15:00 to pivot to distributed version control systems of which 'Git' is one of them, where we have a separation between the 'Commit' stage and the 'Publish' stage. And that isn't the official terms that 'Git' or any of the rest of them use. But there's a process of marking those safe points. And then there's a process of collecting all of the safe points and publishing them to others. And that takes a bit of a mind shift to get used to it as well when you're working on it. Because if you come from one of these other systems I committed so it saved, right, but 'Commit' in a distributed source control system means it's, it's a local safe point until you get 'push', or whatever either a materials equivalent of a 'git push'es, right, yeah, and hg push. And so it's exactly that it's marking save points, however frequently you want. And then combining those safe points together into a cohesive story to 'Publish' to your colleagues. And that's what makes 'Distributed Version Control'. So powerful is separating those two concepts. 'Mercurial', git, 'Perforce', there are other distributed version control systems. And as the world was moving from 'Subversion', and 'TFS', into this Distributed world, we experimented with each of them, you know, arguably, 'Git' wasn't the best, we might have done a 'VHS' and 'Betamax' type of thing. But clearly, 'Git' has become the 'de facto' standard version control system, it is distributed. And now we can separate the safe points from the Publish points.

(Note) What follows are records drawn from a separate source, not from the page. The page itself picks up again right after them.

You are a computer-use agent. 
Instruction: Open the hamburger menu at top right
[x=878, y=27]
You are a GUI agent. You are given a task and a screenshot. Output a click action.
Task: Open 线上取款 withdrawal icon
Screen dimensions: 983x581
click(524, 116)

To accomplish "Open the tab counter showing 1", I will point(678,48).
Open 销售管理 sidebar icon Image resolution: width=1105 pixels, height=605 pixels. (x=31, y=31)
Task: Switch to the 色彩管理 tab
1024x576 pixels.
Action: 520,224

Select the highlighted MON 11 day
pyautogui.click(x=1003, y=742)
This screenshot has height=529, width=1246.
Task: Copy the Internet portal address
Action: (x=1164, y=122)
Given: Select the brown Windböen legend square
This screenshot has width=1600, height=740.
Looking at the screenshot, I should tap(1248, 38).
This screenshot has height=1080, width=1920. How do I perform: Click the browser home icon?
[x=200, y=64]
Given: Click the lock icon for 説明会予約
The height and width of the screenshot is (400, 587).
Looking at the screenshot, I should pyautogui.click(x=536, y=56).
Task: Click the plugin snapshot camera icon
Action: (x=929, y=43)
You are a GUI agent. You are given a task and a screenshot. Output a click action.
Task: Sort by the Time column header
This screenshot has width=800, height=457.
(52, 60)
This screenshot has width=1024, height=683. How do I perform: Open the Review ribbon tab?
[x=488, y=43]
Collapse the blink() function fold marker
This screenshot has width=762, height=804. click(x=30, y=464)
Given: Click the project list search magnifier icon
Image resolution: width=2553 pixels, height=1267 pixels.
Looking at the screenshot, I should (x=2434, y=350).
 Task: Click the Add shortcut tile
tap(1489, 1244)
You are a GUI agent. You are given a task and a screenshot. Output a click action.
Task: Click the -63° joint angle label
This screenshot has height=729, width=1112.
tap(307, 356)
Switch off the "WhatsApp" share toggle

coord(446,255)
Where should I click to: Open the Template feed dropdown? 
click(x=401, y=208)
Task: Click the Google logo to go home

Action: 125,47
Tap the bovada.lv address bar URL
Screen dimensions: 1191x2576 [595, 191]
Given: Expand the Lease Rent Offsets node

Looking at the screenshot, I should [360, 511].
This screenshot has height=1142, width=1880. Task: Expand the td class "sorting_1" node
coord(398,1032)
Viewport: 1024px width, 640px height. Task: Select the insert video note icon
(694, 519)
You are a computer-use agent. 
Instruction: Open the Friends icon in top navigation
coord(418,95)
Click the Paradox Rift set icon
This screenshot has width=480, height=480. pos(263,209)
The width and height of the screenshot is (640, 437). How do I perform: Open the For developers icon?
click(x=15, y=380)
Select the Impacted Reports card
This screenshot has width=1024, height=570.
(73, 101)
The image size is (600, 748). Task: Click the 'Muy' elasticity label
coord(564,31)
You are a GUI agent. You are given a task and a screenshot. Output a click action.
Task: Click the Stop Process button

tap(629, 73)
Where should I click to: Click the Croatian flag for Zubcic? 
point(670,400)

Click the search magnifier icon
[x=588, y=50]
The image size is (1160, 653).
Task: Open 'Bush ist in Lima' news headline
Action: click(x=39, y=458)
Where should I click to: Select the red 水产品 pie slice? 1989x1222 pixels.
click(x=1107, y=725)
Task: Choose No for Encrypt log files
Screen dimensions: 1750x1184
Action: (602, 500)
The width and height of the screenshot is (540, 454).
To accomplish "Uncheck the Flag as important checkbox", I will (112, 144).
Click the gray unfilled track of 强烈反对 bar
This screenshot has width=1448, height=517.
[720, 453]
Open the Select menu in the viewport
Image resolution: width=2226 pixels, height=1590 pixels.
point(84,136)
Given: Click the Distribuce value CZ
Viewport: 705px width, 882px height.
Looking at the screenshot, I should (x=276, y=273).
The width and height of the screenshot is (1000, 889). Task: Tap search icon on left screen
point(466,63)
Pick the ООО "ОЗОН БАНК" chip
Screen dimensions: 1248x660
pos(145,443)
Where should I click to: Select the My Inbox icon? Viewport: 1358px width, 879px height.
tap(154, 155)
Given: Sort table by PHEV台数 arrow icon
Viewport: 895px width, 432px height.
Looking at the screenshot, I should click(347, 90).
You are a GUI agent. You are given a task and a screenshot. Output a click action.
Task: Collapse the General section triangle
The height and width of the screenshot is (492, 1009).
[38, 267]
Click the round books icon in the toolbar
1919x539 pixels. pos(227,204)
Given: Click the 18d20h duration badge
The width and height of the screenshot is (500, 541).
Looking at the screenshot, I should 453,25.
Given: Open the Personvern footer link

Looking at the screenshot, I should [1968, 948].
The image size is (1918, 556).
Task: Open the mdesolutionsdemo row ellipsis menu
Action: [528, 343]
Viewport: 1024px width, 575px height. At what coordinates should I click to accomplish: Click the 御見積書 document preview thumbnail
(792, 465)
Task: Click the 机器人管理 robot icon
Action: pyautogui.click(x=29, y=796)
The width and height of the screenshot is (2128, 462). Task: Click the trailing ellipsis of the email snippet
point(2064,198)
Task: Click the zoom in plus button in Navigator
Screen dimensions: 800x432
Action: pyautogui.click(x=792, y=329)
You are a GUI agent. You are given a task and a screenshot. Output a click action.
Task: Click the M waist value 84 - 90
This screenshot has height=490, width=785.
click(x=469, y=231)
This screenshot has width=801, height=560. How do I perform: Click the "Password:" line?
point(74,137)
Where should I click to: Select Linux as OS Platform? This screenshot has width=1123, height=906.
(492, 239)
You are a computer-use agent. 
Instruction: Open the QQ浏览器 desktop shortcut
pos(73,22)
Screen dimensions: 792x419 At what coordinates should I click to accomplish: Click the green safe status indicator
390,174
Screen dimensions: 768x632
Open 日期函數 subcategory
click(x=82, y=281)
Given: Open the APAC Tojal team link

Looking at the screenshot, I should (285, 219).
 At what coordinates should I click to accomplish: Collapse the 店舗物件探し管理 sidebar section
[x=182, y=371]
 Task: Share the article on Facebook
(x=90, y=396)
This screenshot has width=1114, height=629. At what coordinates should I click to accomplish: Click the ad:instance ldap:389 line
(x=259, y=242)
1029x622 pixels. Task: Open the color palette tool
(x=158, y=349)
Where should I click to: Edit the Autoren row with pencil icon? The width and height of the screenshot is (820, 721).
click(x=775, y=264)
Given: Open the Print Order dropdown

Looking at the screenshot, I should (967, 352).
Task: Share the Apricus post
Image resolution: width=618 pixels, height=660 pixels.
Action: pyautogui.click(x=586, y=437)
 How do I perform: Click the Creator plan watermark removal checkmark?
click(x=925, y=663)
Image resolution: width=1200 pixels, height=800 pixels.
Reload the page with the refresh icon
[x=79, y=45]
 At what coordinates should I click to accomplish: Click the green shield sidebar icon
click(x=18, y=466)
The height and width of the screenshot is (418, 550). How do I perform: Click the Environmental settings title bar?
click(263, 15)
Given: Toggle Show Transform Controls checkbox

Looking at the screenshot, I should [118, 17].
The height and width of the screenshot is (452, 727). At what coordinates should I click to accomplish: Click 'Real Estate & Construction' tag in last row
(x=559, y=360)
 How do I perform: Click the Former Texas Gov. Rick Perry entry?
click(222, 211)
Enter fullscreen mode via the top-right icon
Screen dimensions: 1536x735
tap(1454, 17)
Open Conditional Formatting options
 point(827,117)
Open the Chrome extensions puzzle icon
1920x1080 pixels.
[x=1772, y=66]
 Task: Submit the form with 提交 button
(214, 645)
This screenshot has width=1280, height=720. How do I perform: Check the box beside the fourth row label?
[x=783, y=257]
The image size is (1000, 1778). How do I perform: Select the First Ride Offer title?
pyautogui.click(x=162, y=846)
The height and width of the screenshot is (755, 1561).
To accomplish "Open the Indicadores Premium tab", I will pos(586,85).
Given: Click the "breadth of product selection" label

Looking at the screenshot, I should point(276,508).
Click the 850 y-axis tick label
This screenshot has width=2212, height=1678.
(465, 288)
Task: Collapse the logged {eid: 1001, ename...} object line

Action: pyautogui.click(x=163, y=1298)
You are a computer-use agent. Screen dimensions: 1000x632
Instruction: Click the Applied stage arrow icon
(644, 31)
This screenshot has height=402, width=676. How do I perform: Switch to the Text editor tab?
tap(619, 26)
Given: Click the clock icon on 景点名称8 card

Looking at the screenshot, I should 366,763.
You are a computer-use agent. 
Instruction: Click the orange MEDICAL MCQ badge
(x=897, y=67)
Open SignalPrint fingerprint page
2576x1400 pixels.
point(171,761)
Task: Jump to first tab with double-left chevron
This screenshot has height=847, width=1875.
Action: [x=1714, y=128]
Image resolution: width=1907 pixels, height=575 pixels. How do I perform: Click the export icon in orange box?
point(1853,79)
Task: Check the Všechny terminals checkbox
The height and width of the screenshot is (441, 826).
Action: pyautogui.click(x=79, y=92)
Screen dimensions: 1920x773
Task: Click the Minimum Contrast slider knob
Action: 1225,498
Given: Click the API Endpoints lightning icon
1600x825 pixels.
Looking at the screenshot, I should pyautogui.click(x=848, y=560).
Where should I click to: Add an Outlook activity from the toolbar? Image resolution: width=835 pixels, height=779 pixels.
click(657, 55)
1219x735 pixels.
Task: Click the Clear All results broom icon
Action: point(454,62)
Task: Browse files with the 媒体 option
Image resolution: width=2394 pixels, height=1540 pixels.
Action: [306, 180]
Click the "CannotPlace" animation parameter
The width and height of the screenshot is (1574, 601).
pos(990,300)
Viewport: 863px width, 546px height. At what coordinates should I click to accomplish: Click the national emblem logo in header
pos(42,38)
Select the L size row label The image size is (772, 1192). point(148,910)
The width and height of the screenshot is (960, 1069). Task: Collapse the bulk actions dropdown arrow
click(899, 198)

16:32 Talk Python To me is partially supported by our training courses at talk Python. And we run a bunch of web apps and web API's, these power of the training courses, as well as the mobile apps on iOS and Android. If I had to build these from scratch again, today, there's no doubt which framework I would use. It's 'FastAPI'. To me 'FastAPI' is the embodiment of modern Python and modern API's. You have beautiful usage of type 'Annotations', you have 'Model binding' and 'Validation' with pedantic and you have first class 'Async', and 'Await' support. If you're building or rebuilding a web app, you owe it to yourself to check out our course 'Modern API's with FastAPI' over at 'Talk Python Training'. It'll take you from curious to production with 'FastAPI'. To learn more and get started today, just visit talk python.fm/fastapi or email us at sales@talkpython.fm.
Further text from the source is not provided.